What Is the Current State of Play?
An amendment to the legislative package would give ministers the power to cap the fees that pharmacies can charge private insurers. That single change set off immediate reactions from owner-pharmacists and their association and interrupted talks on expanding pharmacy roles in first-line care.
- The Association québécoise des pharmaciens propriétaires (AQPP) represents about 2, 000 pharmacies and stepped away from negotiations until the contested text is removed, Benoît Morin, president of the AQPP, said.

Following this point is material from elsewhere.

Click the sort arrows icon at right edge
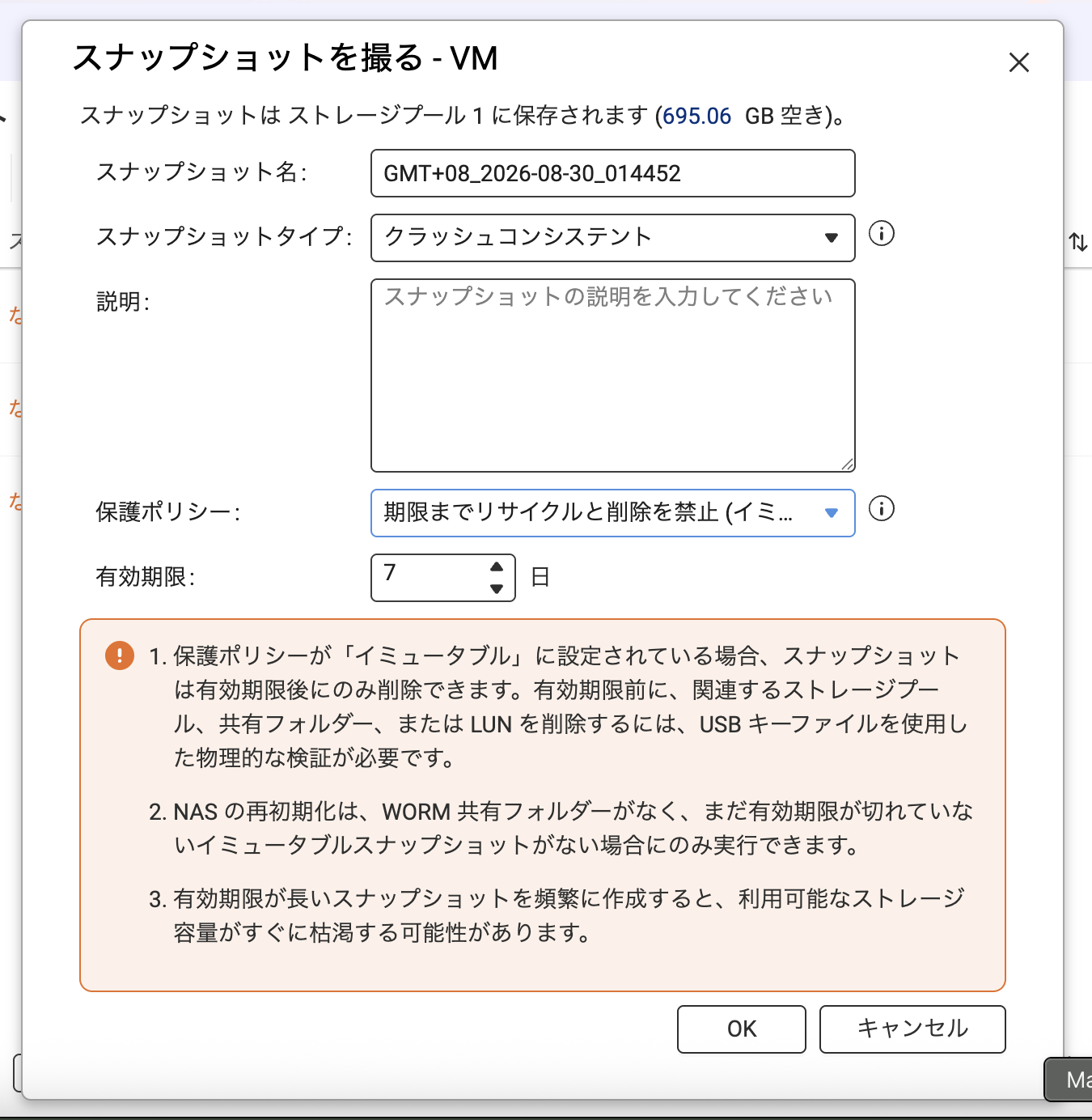This screenshot has height=1120, width=1092. coord(1078,241)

- Pharmacies have already shortened hours in some cases, closing at 6 p. m. instead of 8 p. m., as staff attend information sessions or react to the uncertainty, Geneviève Charbonneau, spokesperson for the AQPP, noted.
- The sector employs roughly 44, 000 people in Quebec; owners warn that limits on fees paid by private insurers were being used to cross-subsidize low public-sector reimbursement levels.

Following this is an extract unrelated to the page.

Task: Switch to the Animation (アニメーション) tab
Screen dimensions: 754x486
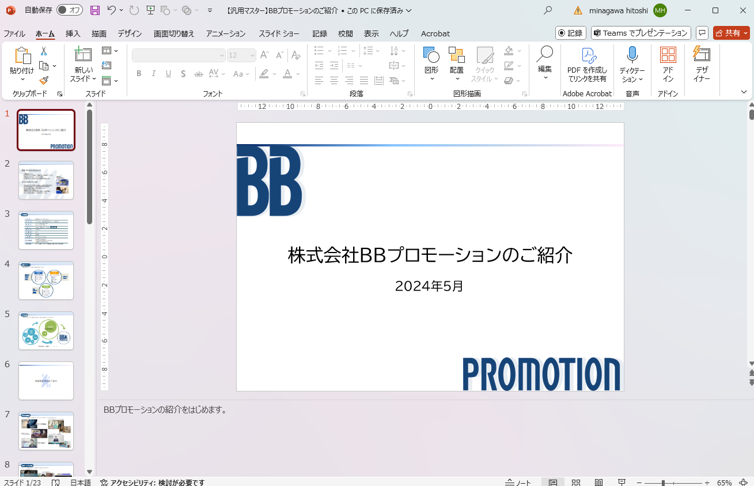Action: (225, 34)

- Examples cited in the negotiation underline the gap in fees: a pharmacist fee of $11 in the public plan versus an average much higher fee billed to private insurers for select prescriptions, a disparity highlighted by association data.
What Happens Under Pharmaciens Loi 15?
The amendment in question was proposed by Alexandre Leduc, deputy of Hochelaga-Maisonneuve. It would permit ministerial capping of fees charged to private insurers. That change collides with simultaneous efforts to broaden pharmacists’ scope of practice under another legislative project and ongoing labour and staffing concerns.
Owner-pharmacists framed the amendment as an existential threat to their business model. David Lapierre, owner-pharmacist at Familiprix Extra in Chicoutimi-Nord, said the measure removes predictability needed for investment and growth. Kevin Girard, a pharmacy owner with two locations, warned that the measure could force some service reductions or closures if compensation frameworks shift without guarantees.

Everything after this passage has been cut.